» Listed entries
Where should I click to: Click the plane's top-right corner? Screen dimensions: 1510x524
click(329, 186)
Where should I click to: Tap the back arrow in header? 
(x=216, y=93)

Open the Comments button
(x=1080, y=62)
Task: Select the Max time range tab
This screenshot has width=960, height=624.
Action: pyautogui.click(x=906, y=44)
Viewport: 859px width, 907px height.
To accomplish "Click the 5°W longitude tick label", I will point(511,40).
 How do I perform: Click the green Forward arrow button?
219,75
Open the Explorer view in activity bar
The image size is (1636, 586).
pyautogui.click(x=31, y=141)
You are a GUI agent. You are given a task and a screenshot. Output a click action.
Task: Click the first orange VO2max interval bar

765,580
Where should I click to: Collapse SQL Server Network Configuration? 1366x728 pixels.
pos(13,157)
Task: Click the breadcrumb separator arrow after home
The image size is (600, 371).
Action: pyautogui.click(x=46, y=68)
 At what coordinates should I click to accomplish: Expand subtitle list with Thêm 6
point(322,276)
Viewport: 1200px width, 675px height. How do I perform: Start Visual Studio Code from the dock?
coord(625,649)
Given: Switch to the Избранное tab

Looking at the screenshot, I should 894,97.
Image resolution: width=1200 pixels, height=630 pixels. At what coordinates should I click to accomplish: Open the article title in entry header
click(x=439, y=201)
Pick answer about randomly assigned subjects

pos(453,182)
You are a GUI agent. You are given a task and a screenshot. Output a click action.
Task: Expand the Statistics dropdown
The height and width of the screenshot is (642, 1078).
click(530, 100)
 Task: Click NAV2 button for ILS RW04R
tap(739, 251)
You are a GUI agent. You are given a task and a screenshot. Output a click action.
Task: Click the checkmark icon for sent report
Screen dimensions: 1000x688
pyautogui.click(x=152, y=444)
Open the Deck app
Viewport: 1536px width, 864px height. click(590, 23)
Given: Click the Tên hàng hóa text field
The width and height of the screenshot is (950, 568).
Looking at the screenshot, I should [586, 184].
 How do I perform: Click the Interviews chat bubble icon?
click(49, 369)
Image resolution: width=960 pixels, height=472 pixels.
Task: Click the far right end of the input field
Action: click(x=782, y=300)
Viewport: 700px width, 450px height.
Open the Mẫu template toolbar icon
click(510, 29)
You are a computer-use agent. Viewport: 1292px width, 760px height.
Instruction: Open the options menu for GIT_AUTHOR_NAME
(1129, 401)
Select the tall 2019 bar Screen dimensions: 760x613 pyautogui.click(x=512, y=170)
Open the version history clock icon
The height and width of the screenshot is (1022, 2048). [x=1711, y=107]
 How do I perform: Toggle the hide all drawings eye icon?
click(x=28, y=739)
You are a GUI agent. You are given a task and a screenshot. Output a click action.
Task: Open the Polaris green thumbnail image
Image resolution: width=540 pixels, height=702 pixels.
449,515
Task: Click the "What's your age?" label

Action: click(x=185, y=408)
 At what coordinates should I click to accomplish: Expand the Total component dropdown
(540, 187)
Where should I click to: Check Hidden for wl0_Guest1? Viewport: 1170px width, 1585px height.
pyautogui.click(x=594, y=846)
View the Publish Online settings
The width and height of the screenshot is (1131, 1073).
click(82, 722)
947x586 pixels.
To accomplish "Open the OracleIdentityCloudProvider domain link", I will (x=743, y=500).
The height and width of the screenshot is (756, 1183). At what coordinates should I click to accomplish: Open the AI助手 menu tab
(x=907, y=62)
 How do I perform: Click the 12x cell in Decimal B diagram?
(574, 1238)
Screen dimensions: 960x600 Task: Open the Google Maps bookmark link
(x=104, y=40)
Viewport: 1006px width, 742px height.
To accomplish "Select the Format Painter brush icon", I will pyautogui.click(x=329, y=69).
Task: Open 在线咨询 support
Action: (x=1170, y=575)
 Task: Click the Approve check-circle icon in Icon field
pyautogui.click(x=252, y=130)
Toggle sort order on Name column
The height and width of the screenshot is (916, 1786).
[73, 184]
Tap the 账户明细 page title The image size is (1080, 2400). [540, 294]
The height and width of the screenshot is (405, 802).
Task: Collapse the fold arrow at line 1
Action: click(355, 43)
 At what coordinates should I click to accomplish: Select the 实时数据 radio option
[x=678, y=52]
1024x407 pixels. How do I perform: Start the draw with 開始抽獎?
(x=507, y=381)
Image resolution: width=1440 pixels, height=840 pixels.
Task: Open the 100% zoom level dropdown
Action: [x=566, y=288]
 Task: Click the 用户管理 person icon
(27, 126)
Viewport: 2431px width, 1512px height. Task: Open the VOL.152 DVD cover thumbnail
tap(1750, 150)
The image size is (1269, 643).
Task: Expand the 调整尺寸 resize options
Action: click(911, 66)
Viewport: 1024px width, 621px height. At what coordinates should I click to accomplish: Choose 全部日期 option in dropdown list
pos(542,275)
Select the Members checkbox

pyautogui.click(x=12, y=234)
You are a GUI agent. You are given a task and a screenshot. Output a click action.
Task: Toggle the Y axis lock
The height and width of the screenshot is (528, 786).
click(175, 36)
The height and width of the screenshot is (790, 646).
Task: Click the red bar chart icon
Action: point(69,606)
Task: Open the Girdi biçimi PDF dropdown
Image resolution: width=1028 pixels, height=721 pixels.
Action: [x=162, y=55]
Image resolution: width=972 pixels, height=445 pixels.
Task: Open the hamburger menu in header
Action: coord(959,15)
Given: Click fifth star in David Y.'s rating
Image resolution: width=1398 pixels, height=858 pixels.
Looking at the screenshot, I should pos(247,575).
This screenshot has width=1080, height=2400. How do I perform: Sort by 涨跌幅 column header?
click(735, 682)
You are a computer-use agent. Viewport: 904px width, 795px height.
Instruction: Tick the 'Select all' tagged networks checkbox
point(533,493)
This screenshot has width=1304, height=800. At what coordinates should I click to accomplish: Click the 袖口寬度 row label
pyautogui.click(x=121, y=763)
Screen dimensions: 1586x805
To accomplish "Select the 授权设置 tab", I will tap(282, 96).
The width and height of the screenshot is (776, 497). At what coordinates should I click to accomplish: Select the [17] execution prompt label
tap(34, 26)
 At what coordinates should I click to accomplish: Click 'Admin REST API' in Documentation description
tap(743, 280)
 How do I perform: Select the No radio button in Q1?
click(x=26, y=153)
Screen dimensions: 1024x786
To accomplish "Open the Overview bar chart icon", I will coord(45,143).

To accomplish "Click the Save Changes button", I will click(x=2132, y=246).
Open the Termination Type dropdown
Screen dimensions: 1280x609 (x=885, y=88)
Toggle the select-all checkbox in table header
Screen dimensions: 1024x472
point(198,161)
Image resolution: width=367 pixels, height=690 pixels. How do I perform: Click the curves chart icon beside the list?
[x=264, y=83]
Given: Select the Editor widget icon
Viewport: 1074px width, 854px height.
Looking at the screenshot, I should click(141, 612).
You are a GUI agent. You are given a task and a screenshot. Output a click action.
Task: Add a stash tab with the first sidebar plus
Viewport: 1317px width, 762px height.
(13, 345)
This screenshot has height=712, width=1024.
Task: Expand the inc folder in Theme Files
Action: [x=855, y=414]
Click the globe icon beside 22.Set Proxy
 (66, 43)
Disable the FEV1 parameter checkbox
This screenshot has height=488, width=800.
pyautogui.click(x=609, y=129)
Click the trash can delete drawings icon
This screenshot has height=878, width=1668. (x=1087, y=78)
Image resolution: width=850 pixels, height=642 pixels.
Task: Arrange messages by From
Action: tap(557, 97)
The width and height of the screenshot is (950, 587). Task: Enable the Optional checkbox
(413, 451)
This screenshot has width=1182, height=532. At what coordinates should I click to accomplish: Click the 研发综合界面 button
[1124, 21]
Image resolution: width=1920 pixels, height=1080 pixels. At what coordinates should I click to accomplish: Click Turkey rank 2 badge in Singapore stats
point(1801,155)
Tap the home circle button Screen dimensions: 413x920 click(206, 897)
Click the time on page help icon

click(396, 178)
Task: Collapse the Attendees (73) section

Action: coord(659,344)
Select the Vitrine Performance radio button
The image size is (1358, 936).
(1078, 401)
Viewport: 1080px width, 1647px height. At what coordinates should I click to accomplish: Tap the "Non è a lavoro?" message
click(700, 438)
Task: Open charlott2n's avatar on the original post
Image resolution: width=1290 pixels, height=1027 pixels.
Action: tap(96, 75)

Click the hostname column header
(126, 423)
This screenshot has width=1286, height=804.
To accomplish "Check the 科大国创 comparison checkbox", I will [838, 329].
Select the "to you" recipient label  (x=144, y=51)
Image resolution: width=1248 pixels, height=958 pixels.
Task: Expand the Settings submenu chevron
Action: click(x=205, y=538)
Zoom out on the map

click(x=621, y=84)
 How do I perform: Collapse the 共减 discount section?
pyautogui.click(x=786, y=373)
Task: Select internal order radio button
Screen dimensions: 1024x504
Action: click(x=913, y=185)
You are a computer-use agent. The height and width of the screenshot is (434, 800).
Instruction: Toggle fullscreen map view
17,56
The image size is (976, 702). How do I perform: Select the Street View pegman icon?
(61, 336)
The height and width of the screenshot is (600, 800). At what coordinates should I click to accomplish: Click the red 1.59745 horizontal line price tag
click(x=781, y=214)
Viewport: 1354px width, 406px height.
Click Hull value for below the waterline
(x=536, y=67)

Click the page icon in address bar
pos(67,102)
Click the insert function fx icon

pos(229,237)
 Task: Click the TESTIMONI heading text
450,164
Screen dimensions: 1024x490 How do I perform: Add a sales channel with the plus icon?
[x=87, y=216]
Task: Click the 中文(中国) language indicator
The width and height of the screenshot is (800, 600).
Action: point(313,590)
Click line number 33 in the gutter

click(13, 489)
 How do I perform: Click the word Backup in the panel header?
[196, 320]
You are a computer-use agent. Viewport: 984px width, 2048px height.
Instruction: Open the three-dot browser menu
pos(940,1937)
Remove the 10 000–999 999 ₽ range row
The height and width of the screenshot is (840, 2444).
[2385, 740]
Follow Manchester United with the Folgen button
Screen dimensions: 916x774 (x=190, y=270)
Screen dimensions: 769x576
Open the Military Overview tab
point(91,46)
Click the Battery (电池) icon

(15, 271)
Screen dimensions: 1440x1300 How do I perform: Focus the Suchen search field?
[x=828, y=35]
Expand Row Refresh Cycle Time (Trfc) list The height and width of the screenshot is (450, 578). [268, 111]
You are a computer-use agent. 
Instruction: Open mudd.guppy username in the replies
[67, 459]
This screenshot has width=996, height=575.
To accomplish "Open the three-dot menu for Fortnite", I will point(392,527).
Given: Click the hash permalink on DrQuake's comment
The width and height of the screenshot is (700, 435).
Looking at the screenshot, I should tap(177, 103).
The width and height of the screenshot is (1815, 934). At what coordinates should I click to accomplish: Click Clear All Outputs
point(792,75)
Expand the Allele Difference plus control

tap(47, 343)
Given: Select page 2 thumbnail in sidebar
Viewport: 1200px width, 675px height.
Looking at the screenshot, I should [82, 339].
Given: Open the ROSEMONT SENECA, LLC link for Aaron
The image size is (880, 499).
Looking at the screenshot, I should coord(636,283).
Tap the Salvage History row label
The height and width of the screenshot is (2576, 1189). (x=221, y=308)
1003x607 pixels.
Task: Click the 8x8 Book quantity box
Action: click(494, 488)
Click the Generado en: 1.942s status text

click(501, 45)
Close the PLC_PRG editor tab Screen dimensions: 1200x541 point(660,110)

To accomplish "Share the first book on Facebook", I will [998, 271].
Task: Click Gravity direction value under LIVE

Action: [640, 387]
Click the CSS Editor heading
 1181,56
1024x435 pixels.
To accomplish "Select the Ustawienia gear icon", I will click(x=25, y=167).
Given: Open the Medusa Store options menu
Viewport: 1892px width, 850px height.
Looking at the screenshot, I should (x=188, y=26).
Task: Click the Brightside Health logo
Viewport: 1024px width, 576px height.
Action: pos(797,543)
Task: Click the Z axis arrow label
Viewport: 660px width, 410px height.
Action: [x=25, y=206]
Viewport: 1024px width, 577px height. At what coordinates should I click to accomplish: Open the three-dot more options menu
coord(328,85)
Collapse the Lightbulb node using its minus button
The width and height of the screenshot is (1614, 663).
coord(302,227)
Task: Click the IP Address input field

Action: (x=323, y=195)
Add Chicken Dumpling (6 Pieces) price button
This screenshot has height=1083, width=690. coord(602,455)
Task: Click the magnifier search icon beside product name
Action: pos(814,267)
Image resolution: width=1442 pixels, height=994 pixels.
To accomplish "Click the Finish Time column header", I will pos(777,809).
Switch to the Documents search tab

» Problem statement
Within the data above, the lines from the one with "Task: Click the TESTIMONI heading text" to the one with "Expand Row Refresh" must be repeated exactly; no other line belongs in the answer.

» Response for this exercise
 Task: Click the TESTIMONI heading text
450,164
Screen dimensions: 1024x490 How do I perform: Add a sales channel with the plus icon?
[x=87, y=216]
Task: Click the 中文(中国) language indicator
The width and height of the screenshot is (800, 600).
Action: point(313,590)
Click line number 33 in the gutter

click(13, 489)
 How do I perform: Click the word Backup in the panel header?
[196, 320]
You are a computer-use agent. Viewport: 984px width, 2048px height.
Instruction: Open the three-dot browser menu
pos(940,1937)
Remove the 10 000–999 999 ₽ range row
The height and width of the screenshot is (840, 2444).
[2385, 740]
Follow Manchester United with the Folgen button
Screen dimensions: 916x774 (x=190, y=270)
Screen dimensions: 769x576
Open the Military Overview tab
point(91,46)
Click the Battery (电池) icon

(15, 271)
Screen dimensions: 1440x1300 How do I perform: Focus the Suchen search field?
[x=828, y=35]
Expand Row Refresh Cycle Time (Trfc) list The height and width of the screenshot is (450, 578). [268, 111]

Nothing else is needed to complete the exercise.